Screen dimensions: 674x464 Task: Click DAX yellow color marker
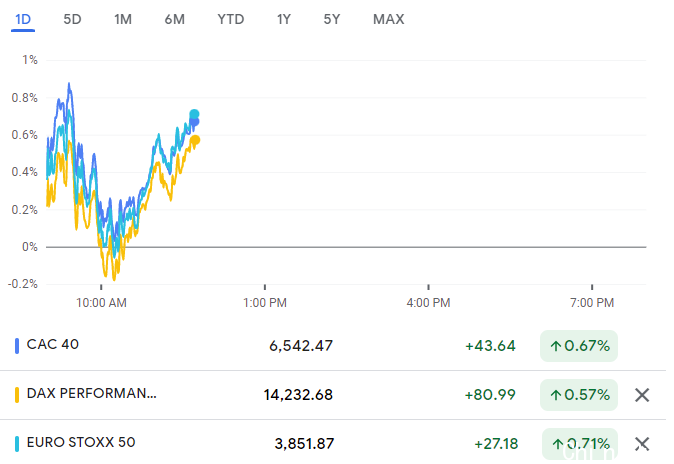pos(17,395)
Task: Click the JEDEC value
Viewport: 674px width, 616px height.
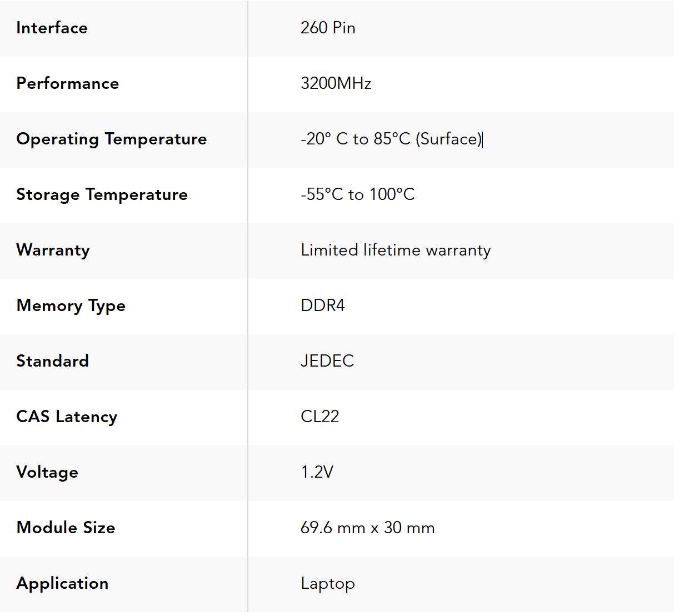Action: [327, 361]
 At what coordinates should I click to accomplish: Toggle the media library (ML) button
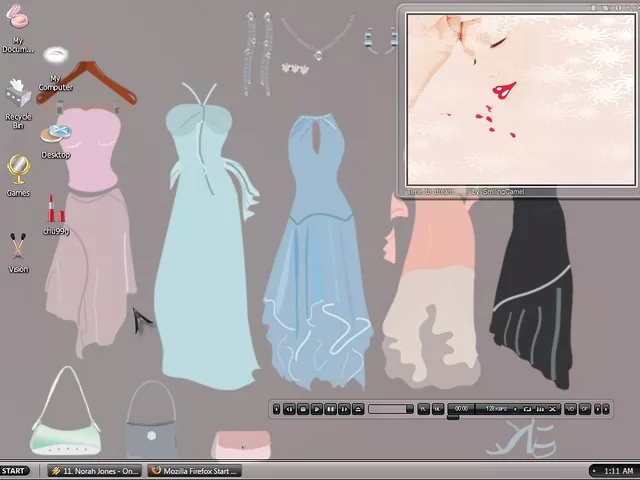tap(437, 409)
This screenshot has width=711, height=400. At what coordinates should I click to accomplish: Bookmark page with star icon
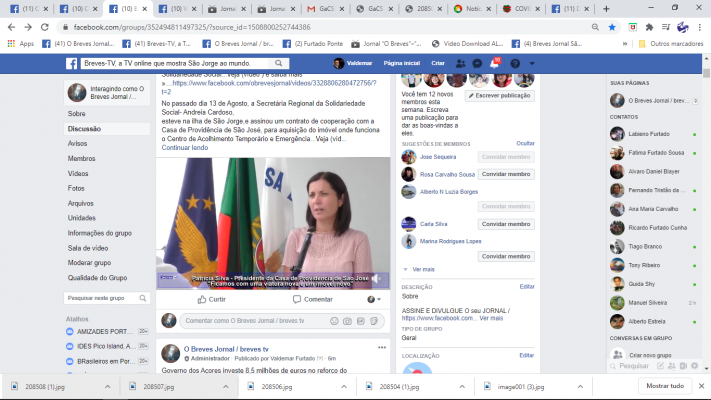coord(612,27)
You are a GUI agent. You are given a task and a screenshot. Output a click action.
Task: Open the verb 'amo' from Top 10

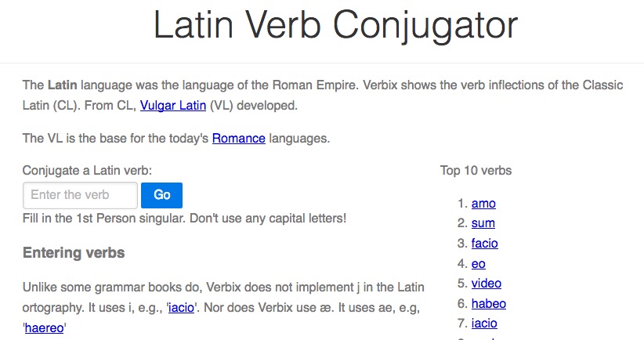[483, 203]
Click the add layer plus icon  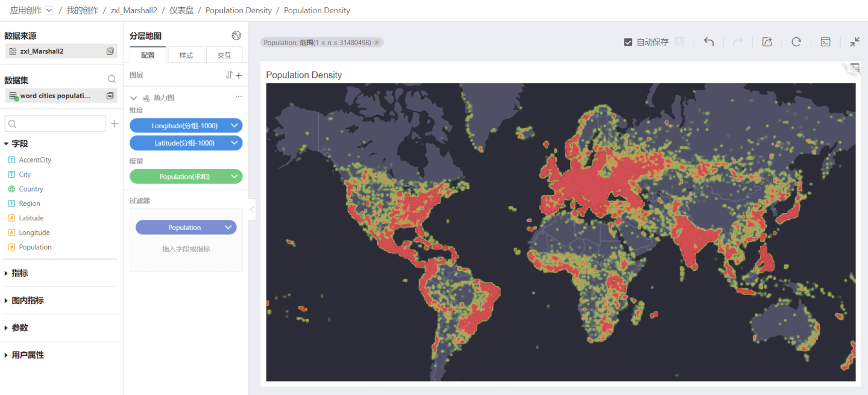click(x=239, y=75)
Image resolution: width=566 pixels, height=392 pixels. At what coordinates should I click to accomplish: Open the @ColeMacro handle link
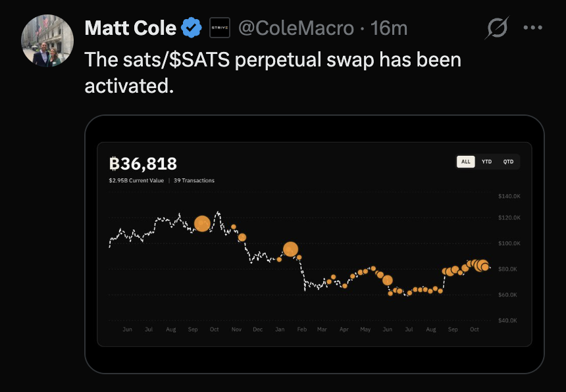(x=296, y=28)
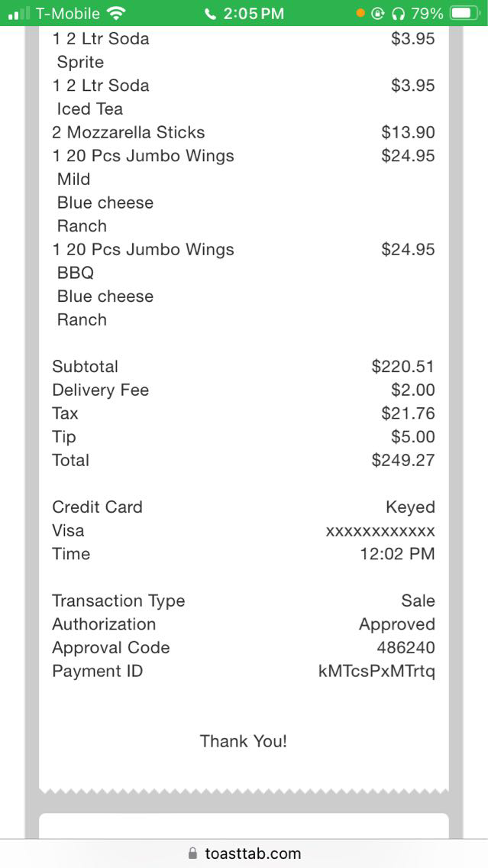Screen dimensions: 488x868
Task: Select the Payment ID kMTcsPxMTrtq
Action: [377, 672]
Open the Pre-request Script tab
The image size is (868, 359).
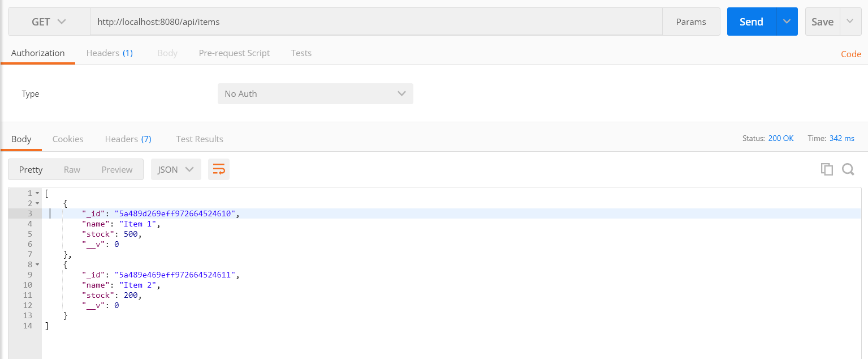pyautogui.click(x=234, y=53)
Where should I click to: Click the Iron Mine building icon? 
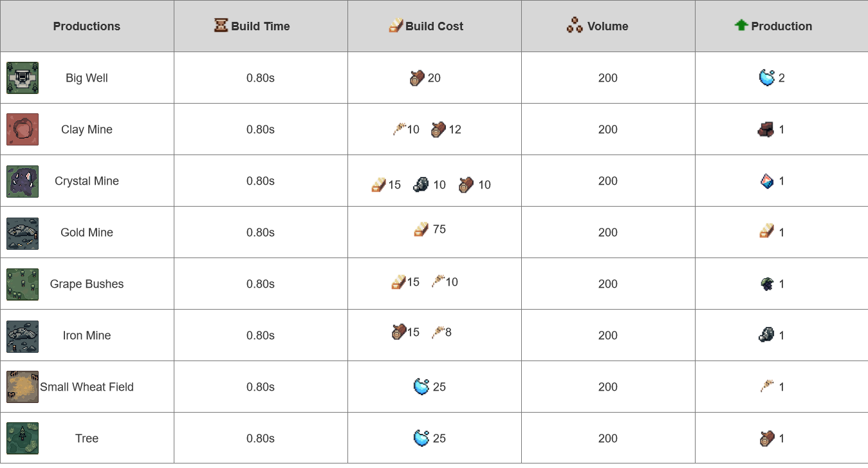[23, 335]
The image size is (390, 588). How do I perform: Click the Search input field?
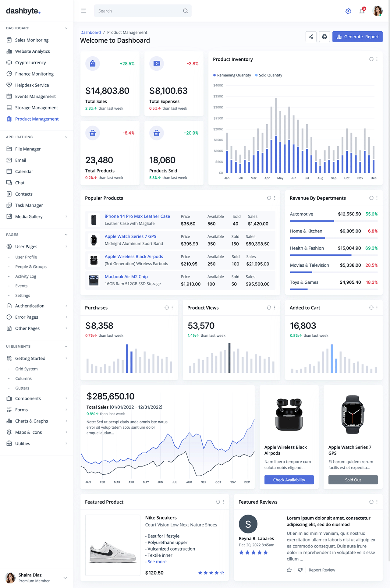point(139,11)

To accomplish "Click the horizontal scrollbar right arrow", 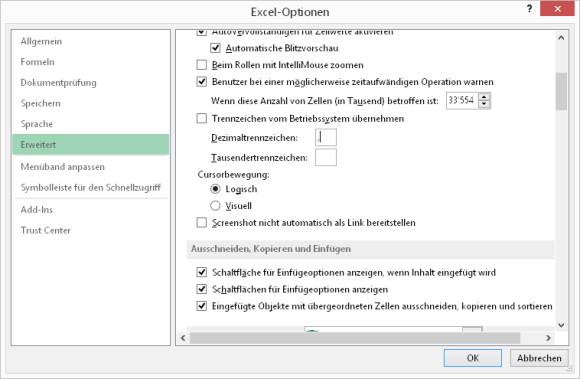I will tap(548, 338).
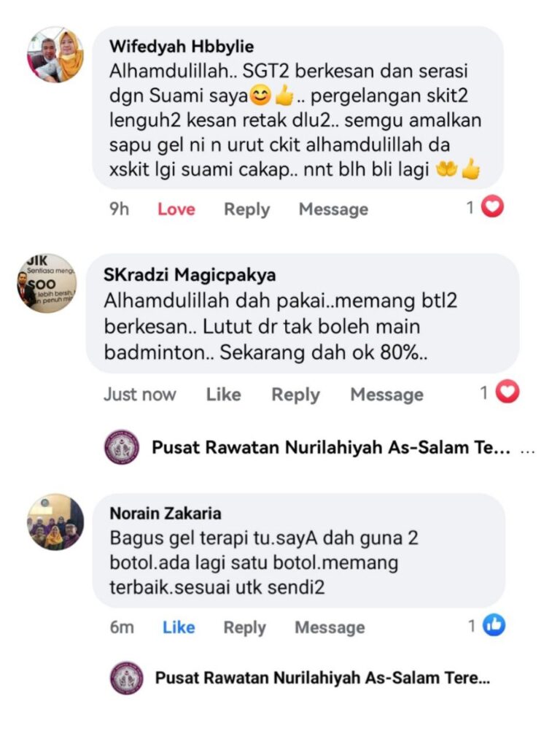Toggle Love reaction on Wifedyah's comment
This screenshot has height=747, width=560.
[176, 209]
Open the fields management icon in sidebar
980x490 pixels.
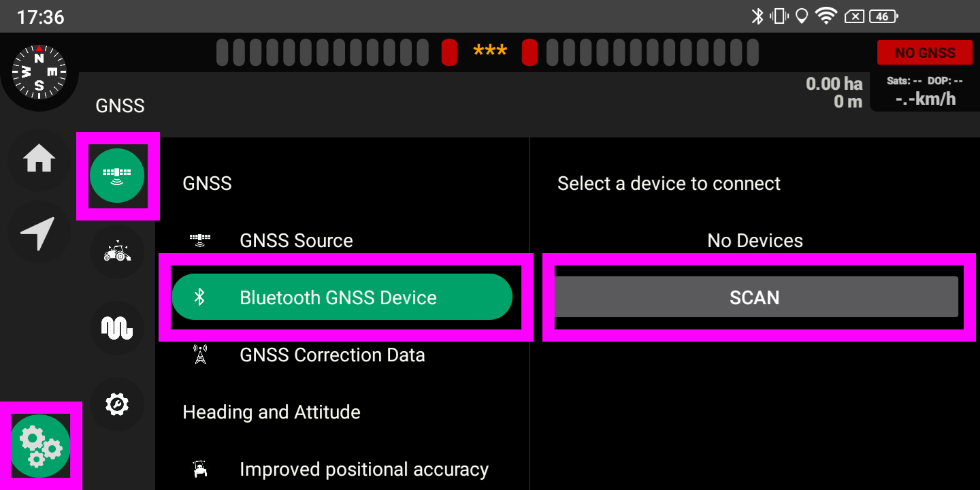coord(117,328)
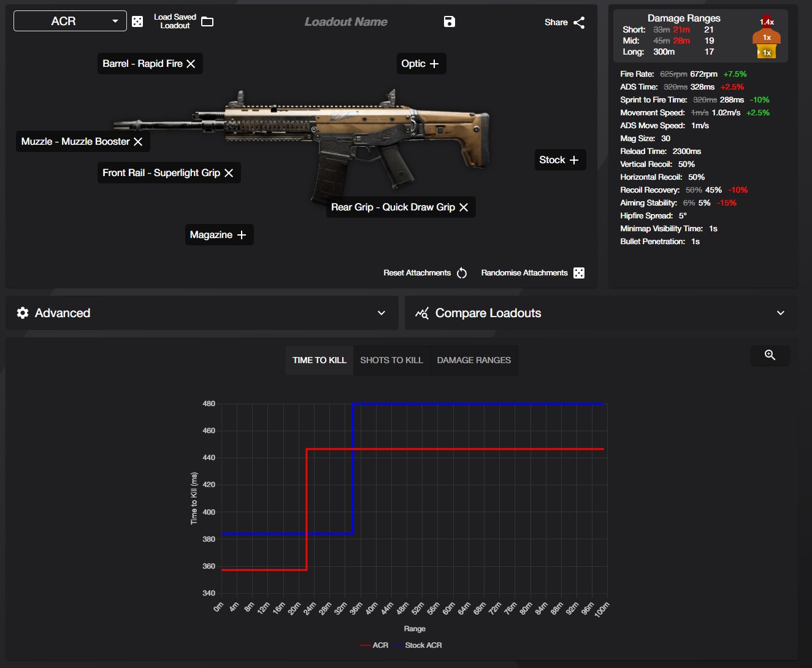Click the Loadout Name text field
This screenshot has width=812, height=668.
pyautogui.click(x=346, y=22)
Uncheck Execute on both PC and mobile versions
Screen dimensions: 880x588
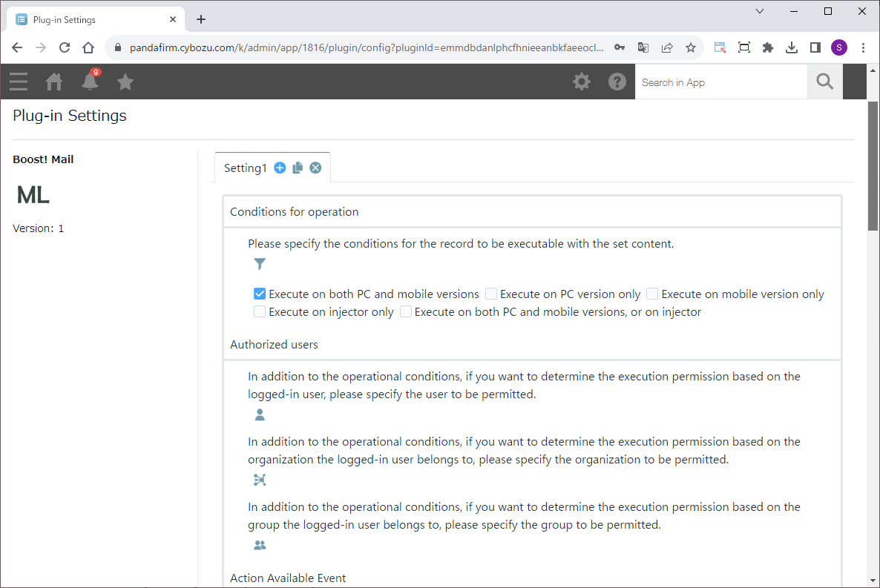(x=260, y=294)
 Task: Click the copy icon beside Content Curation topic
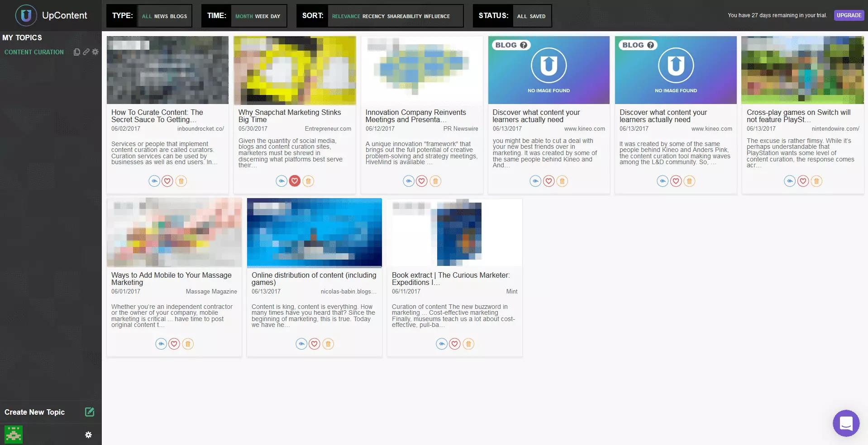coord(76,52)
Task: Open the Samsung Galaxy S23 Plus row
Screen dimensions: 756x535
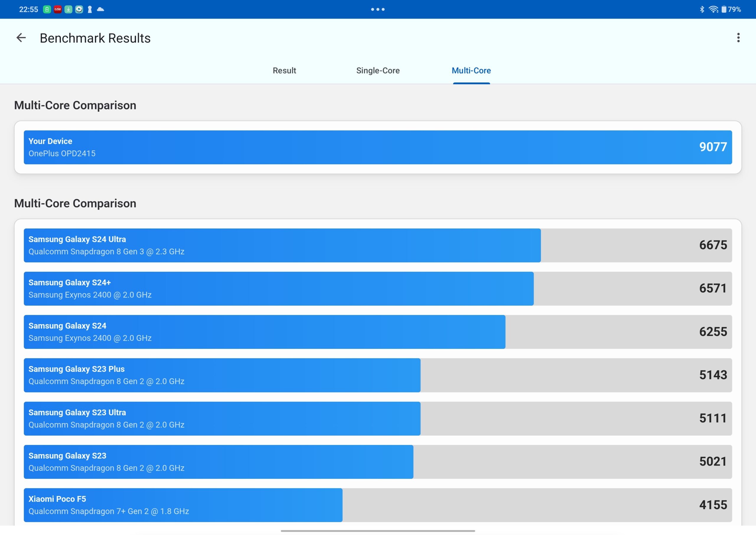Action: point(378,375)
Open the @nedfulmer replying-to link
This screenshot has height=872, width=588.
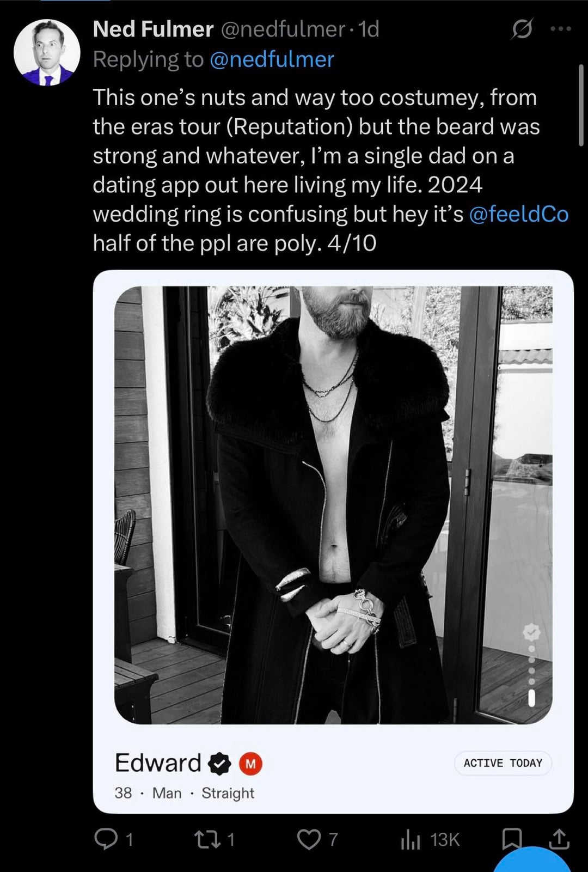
------------------------------------------------------------------------
» Aim of the task: Only what runs from the line containing "980x490 pixels." through the end of the entries above should be extracted, exactly and without pictures.

» Exercise result:
980x490 pixels.
coord(117,328)
Click the Loadout Name text field
This screenshot has width=812, height=668.
pyautogui.click(x=346, y=22)
Uncheck Execute on both PC and mobile versions
Screen dimensions: 880x588
(x=260, y=294)
 Task: Click the copy icon beside Content Curation topic
coord(76,52)
Task: Open the Samsung Galaxy S23 Plus row
Screen dimensions: 756x535
Action: point(378,375)
Open the @nedfulmer replying-to link
This screenshot has height=872, width=588.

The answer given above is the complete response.